Ed infatti, come la dottrina ebbe subito modo di segnalare, anche nell’appalto genuino «concorrono certamente tipiche prestazioni di lavoro subordinato rispetto all’appaltatore» il quale nei confronti del committente «assolve quindi una funzione intermediaria rispetto a tali prestazioni di lavoro»; queste ultime, però, «si fondono in una prestazione più complessa», alla quale concorrono anche mezzi materiali «e soprattutto l’opera organizzatrice dell’appaltatore con il correlativo rischio» (Asquini, A., Somministrazione di prestazioni di lavoro da parte di intermediari e appalto di servizi, in Mass. giur. lav., 1962, 278 ss., spec. 279).
Pertanto, gli interpreti hanno ritenuto che il legislatore considerasse effettiva utilizzazione delle prestazioni di lavoro da parte dell’interponente anche l’ipotesi in cui l’appaltatore, nel concreto svolgimento dello specifico rapporto con il committente, non agisse alla stregua di un vero imprenditore, avendo riguardo ad entrambi gli elementi (autonoma organizzazione aziendale; assunzione del rischio di impresa) previsti dall’art. 1655 c.c. Con la conseguenza che lo sforzo della giurisprudenza per definire i confini fra appalto lecito e interposizione vietata è stato anche uno sforzo diretto a «stabilire quale sia la soglia minima di “imprenditorialità” che l’appaltatore deve superare per poter essere ritenuto tale», «tenendo conto del tipo di attività appaltata, ossia commisurando il quid di organizzazione ritenuto imprescindibile alla natura dell’opera o del servizio promesso» (Del Punta, R., op. cit., 634, 643 ss., 649).

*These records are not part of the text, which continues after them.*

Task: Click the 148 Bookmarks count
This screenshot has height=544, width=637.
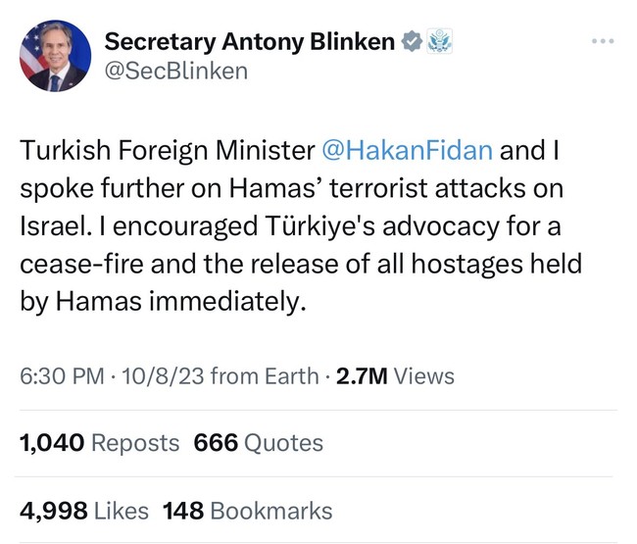Action: pos(247,511)
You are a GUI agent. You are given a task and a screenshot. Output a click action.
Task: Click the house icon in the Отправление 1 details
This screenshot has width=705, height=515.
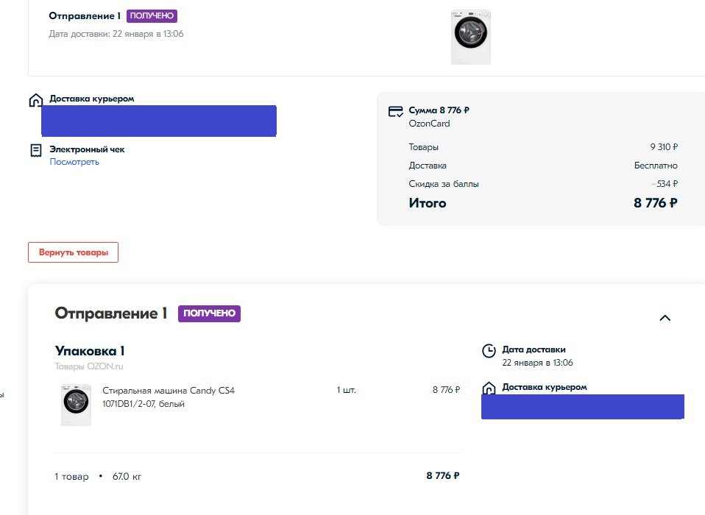(489, 388)
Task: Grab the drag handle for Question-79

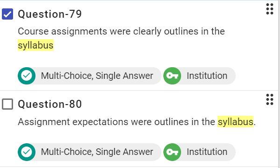Action: (x=270, y=9)
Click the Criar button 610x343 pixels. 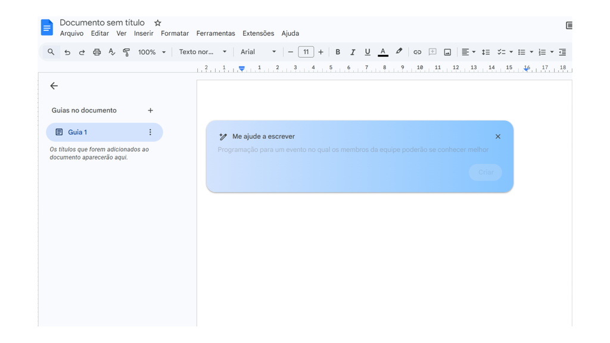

In tale prospettiva, anche l’esercizio del potere direttivo da parte del committente-interponente avrebbe quindi potuto assumere rilevanza, ma quale indice della mancanza di autonomia dell’appaltante-interposto (Del Punta, R., op. cit., 644 s.; Cass., 21.5.1998, n. 5087).

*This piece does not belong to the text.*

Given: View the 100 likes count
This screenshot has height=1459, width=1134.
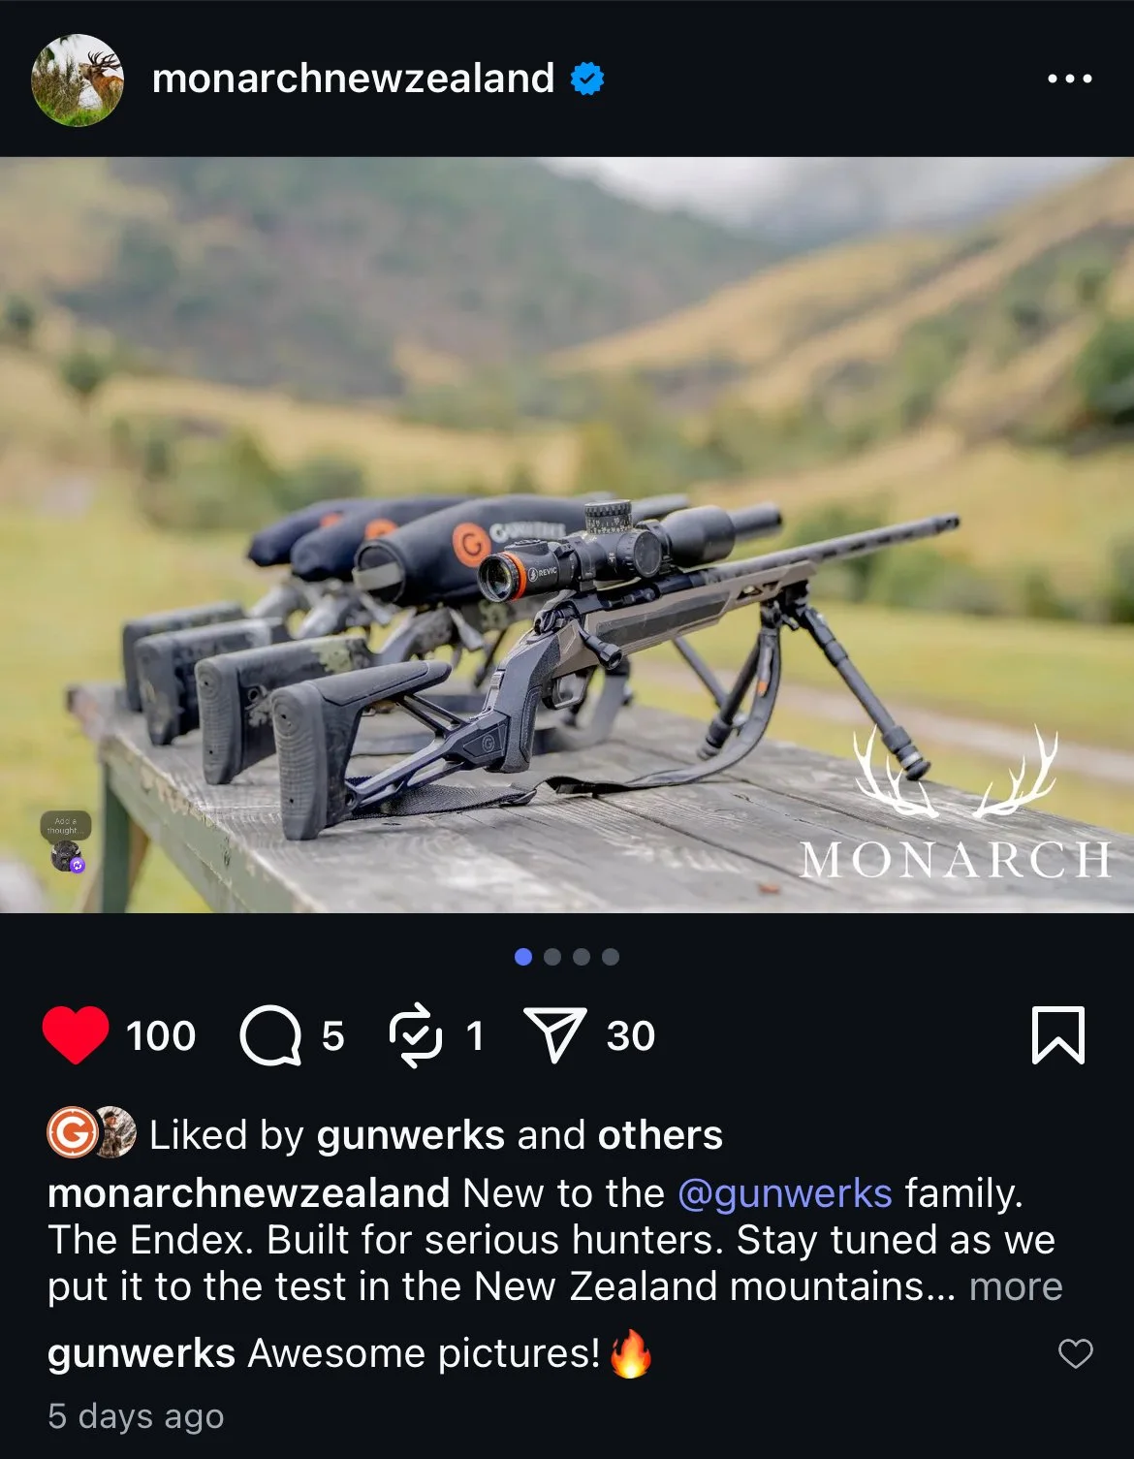Looking at the screenshot, I should coord(161,1036).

Sembra dunque possibile affermare che il legislatore, nel descrivere l’interposizione come una «effettiva utilizzazione delle prestazioni di lavoro» da parte di un soggetto diverso da quello che ha formalmente assunto i lavoratori (v. supra, § 4), avesse voluto attribuire rilevanza all’inserimento di fatto dei lavoratori formalmente assunti dall’interposto nella complessiva organizzazione produttiva imputabile all’interponente. Inserimento che, per quanto sopra detto, doveva ritenersi realizzato non soltanto quando tali lavoratori fossero risultati addirittura inseriti nella organizzazione di lavoro dell’interponente per effetto dell’esercizio da parte di quest’ultimo nei loro confronti dei poteri organizzativi che spettano tipicamente al datore di lavoro (esercizio che determina tale particolare forma di inserimento: Ichino, P., op. cit., 271 ss., 294 s.), ma anche quando fosse stato accertato che essi avessero svolto la loro prestazione «a vantaggio» dell’interponente (Cass., S.U., 25.5.1976, n. 1883) senza il filtro di una effettiva organizzazione di carattere genuinamente imprenditoriale dell’interposto (Del Punta, R., op. cit., 634).
Quest’ultima fattispecie avrebbe quindi dovuto ritenersi realizzata anche quando l’organizzazione di lavoro nella quale i lavoratori fossero stati inseriti fosse imputabile all’interposto, per essere il risultato dell’esercizio da parte sua dei poteri datoriali che tipicamente la determinano, e ciò nonostante dovesse essere giuridicamente considerata alla stregua di una mera articolazione della più complessiva organizzazione produttiva dell’interponente, a ragione della mancanza di autonomia imprenditoriale o di assunzione di rischio da parte dell’interposto (Del Punta, R., op. cit., 642 s., 651; Ichino, P., op. cit., 385, 419 s., 424 s., 431 ss., 456 ss., 461; e già Benedetti, G., op. cit., 1512, 1535).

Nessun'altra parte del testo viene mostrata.